Luckily, a new wave of space exploration is coming, with the heating up of a new space race. This race is propelled by the progress made by companies like SpaceX, radically decreasing the cost of reaching orbit, as well as the ascendance of China as a world power, actively competing with the US and its allies for the establishment of lunar and maybe even Martian bases.
It is in this context that NASA has designed the Artemis missions, named after the Greek goddess of the Moon, along with contributions by various space agencies.
The program’s long-term goal is to establish a permanent base on the Moon, to later further the possibility of off-world manufacturing and to facilitate human missions to Mars.
The program has however a troubled history, with multiple delays in the past and likely more to come, and might be overhauled in some aspect before it ends, notably regarding its rocket launcher, the SLS.

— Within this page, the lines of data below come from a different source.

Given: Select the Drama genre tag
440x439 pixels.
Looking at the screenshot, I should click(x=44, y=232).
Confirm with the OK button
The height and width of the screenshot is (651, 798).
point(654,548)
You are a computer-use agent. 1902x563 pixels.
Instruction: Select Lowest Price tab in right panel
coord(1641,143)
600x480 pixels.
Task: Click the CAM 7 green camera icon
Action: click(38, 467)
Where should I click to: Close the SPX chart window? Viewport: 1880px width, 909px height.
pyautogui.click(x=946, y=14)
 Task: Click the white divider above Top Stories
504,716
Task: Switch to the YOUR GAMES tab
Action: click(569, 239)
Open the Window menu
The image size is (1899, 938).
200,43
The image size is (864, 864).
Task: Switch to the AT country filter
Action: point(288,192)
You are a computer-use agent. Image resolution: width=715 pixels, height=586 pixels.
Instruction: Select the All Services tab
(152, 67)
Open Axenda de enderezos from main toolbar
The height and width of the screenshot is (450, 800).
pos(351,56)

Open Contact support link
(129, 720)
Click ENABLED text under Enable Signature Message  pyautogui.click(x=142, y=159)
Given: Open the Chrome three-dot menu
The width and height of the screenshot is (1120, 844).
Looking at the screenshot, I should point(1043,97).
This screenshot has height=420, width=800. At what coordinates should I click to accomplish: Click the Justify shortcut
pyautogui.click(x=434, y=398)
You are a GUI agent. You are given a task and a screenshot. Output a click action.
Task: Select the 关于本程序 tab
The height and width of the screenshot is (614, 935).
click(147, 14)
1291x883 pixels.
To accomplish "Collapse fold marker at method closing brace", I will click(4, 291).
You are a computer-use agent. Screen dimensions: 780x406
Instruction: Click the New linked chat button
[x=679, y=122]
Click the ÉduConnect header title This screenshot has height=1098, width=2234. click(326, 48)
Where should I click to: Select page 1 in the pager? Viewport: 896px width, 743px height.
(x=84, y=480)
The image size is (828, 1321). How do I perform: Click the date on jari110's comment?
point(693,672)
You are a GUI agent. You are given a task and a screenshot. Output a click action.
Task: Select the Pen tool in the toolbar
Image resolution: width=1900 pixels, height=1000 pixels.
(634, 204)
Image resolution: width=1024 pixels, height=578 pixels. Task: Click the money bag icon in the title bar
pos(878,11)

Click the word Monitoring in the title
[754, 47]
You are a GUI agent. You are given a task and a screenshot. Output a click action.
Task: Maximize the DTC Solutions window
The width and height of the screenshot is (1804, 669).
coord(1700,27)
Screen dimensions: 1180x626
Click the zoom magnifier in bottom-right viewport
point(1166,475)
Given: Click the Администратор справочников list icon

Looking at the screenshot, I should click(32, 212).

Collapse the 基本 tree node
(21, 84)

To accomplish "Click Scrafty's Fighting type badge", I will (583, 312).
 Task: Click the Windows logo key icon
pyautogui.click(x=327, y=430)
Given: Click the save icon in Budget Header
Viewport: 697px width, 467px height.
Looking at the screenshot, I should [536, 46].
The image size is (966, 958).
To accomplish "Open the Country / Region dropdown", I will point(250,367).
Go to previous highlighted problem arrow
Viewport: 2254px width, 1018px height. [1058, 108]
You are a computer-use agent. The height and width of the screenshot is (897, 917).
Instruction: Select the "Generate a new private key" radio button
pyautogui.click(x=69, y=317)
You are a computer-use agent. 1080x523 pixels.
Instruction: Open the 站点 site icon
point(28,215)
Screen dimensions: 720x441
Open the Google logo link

Still, with a Trump administration including Elon Musk, and an overall a goal to “make America great again”, it is clear that succeeding in this new space race will be as much a matter of national pride as a question of scientific and engineering progress.
Not A Repeat Of Apollo
Lumped together in the Artemis Program is a series of separate missions building onto one another. This is done so that each key technology can be tested one at a time, maximizing the success chances and the safety of the astronauts, while also building the required infrastructures for long-duration stay on the Moon.
This is very different from the spirit of the Apollo missions which were all designed for very short visits, the longest being 75 hours with Apollo 17, mostly aiming at national prestige and collection of rock samples.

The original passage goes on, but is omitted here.